I was going to ask the exact same question!
Instead of starting a new thread I guess anyone who responds will hit 2 birds at once.
Perhaps what the circuit is composed of will make a difference in such a decision, in my case it is a PIC generating 40KHz PWM how about you Ioan?

Mike
 
For high frequency designs and good decoupling I like lots of ground plane, so my design for a switching regulator, for example, had ground pour on the top middle, and bottom layers, tied together with numerous vias. That way the surface mount decoupling capacitors, which were mounted close to the power pins on each IC, are connected directly to the ground plane. To improve the decoupling effect of the capacitors I also tried to run the power trace directly through the other mounting pad of the cap, instead of using a T connection, wherever possible. That minimized trace inductance on both sides of the decoupling capacitor to essentially that of the capacitor package, which maximizes the decoupling ability of the cap. I did make the power traces wider than the signal traces to minimize trace power line impedance.

For low frequency or audio type circuits putting power on one layer and ground on the other should also work fine. The capacitance between the two layers will act like a small decoupling cap from power to ground.
 
Using a lot of copper, top and bottom, forms a capacitor, and that is good. It also uses up less chemicals if you are going to etch your own boards. It also helps spread the heat out. That is good, too. In higher frequencies it is almost mandatory to have big, stable pours to keep oscillations from finding places to live.
 
I have seen many examples of this. In theory, this also has the role of decoupling capacitors.
 
In four-layer board, there is a large area on the power layer and ground layer. I think reason is similar.
 
In my circuit I have 9 volts and 5 volts so I would have the bottom layer set to ground and should I have the top layer set to 9V or 5V? 9V goes to op-amps and 5V goes to PIC, piezo and LEDs.
 
Usually the 9V and 5V are dominant in their own areas. You don't have to use the entire area for a single voltage.
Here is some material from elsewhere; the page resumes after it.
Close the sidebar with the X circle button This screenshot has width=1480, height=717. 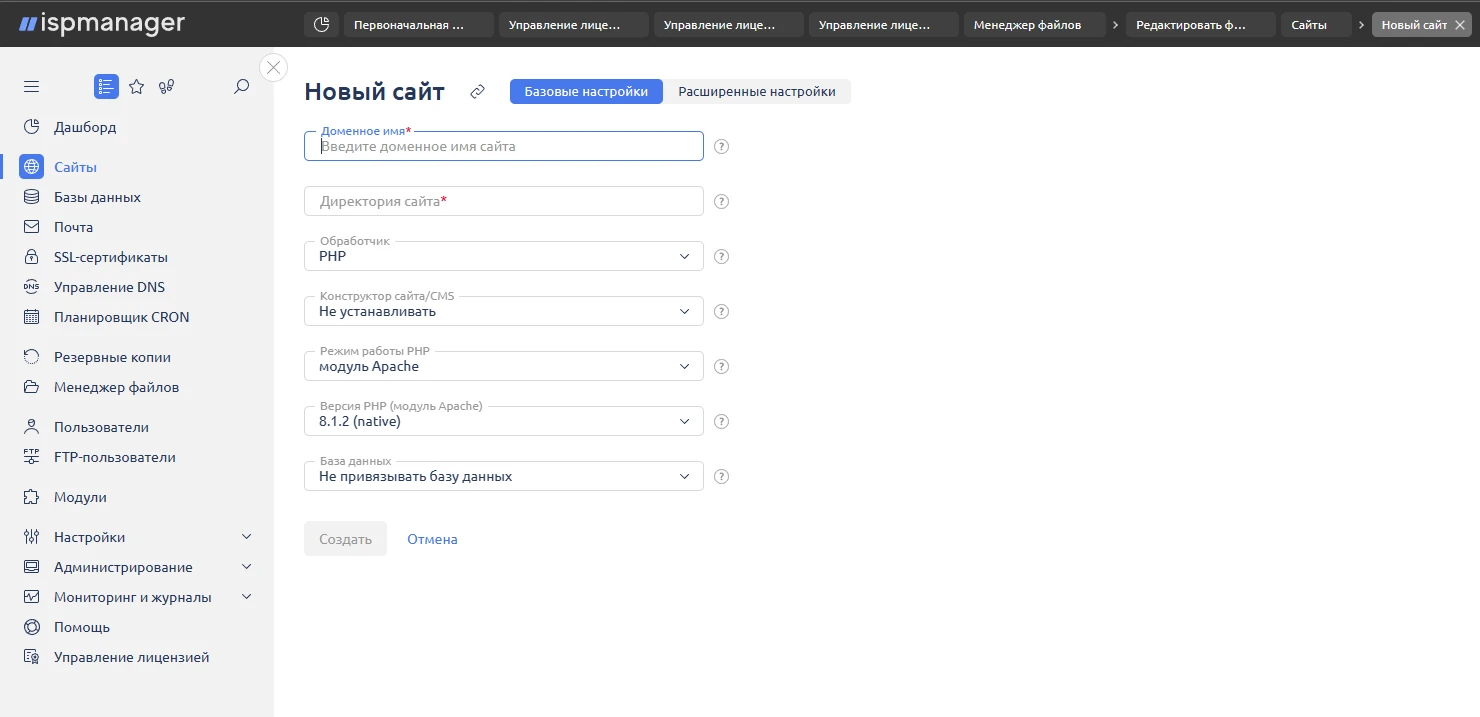click(x=273, y=67)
In my experience, in a two layer board the principal benefit of top-side (power) fill is conserving etchant.
 
e1 did not state what kind of circuit the pcb is for. For RF, use ground planes. Although a good design can get by without. For LF (to a few 100 kHz) it is not really needed.
I like my boards, especially protos, without ground-plane, as it is much easier to trouble-shoot through a translucent board. E
 
For high frequency designs and good decoupling I like lots of ground plane, so my design for a switching regulator, for example, had ground pour on the top middle, and bottom layers, tied together with numerous vias. That way the surface mount decoupling capacitors, which were mounted close to the power pins on each IC, are connected directly to the ground plane. To improve the decoupling effect of the capacitors I also tried to run the power trace directly through the other mounting pad of the cap, instead of using a T connection, wherever possible. That minimized trace inductance on both sides of the decoupling capacitor to essentially that of the capacitor package, which maximizes the decoupling ability of the cap. I did make the power traces wider than the signal traces to minimize trace power line impedance.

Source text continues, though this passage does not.